Javier Vicente me guió por el interior de esa gran caja de cristal que es el Museo y pude corroborar el ambicioso planteamiento arquitectónico. Viví de muy cerca la polémica de la elección del proyecto de Navarro Baldeweg, auspiciada por el interés de Diario de Burgos y del constructor/editor Méndez Pozo en que ganara la propuesta de Isozaki: me estudié las distintas alternativas y me pareció que la decisión del competentísimo comité de selección fue muy acertada. El tiempo, creo, acabará apuntalando esta opinión.
Navarro explicaba el aspecto exterior del complejo de edificios por la relación que éste debía jugar en el entorno: un diseño espectacular estorbaría en el plástico conjunto que ofrece la vista del río con la catedral al fondo, restando potencia al retrato más socorrido de esta ciudad. Las formas cúbicas, por otro lado, permiten un mayor aprovechamiento y racionalización del espacio en el interior, algo que en el proyecto de Isozaki parecía escasamente resuelto.
El interior del edificio del Museo es un prodigio de luminosidad. La luz natural permitirá admirar una reproducción de los yacimientos que el visitante podrá recorrer ascendiendo por diferentes plantas y que se continuúa –de manera visible– en el exterior con la recreación de la flora y el aspecto del enclave donde se producen las excavaciones.

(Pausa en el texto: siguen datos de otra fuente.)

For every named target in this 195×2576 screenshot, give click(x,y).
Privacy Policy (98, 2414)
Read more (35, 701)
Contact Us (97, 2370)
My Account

En cada uno de los pisos, además, encontrará el público áreas temáticas que glosarán todos los aspectos relacionados con la evolución humana, la vida del homo Antecessor o los climas de las diferentes edades del planeta, con amplia variedad de recursos expositivos de esos tan modernos.
La visita al Museo dará para varias horas y, estoy seguro, dejará un gran impacto en los usuarios, que podrán después completar una "Inmersión en la Prehistoria" desplazándose hasta Ibeas y Atapuerca para gozar de las aulas de interpretación y del parque temático allí instalado. A mi entender hay suficientes elementos para despertar un gran interés en todo el mundo por esta dotación cultural, que será única y podrá albergar los más ambiciosos proyectos. El nombre de Burgos sonará mucho más en el planeta desde el próximo verano.
Mi experiencia del otro día despertó una cierta motivación reconfortante. Estaba comprobando que la entrada del Museo, elevada mediante una rampa, establece un sugestivo diálogo con el mirador del castillo y se convierte a su vez en un estupendo mirador para gozar de esa gran postal de la ciudad, con la catedral en el centro, desde un punto de vista renovado. Esto ya lo avisaba Navarro en su proyecto: me descubro ante algunos arquitectos y su exquisitez en la visión de la jugada.
Esa inyección de buenas vibraciones refrescó mi ánimo, porque me fui pensando que la gran idea de Ángel Olivares, quien evitó la construción en el lugar de viviendas de lujo para quienes ya sabemos, esta gran idea –repito– hará de Burgos una ciudad cosmopolita, visitada por gentes de todo el mundo y destinada a abrirse a él, obligada a ventilar los armarios de arcaica ropa sucia y llenarse de vida. El Museo será una gran aportación para el mundo por su valor científico, pero también un clavo donde sujetar la dignidad de esta sociedad anquilosada. Viva la Evolución.